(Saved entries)
^^^^^^^^

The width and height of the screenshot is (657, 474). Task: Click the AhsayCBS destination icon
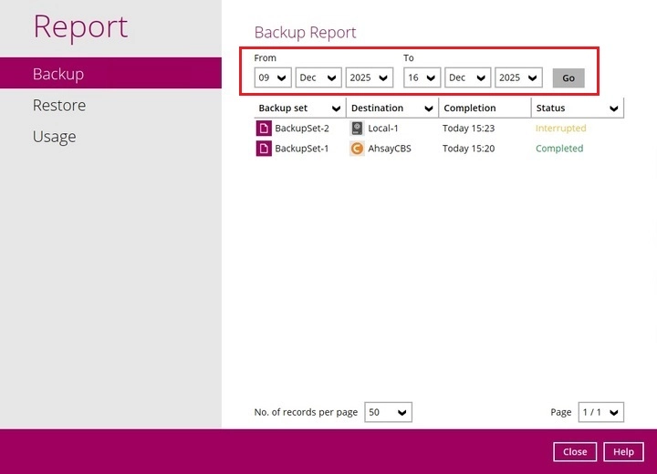point(357,149)
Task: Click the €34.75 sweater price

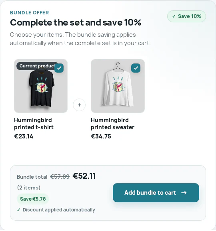Action: tap(101, 136)
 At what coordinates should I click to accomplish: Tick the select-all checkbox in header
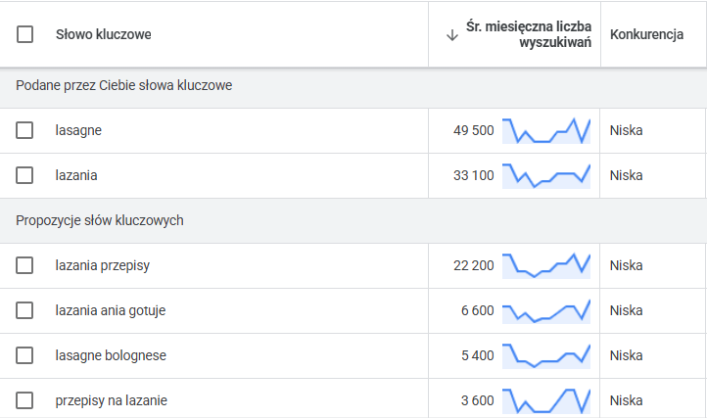tap(25, 35)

^^^^^^^^

* What to work on
Beginning with the line that has "Task: Click the €34.75 sweater price", repeat each remaining line of the data above word for word, keeping pictures out.

* Solution to the exercise
Task: Click the €34.75 sweater price

Action: tap(101, 136)
 At what coordinates should I click to accomplish: Tick the select-all checkbox in header
tap(25, 35)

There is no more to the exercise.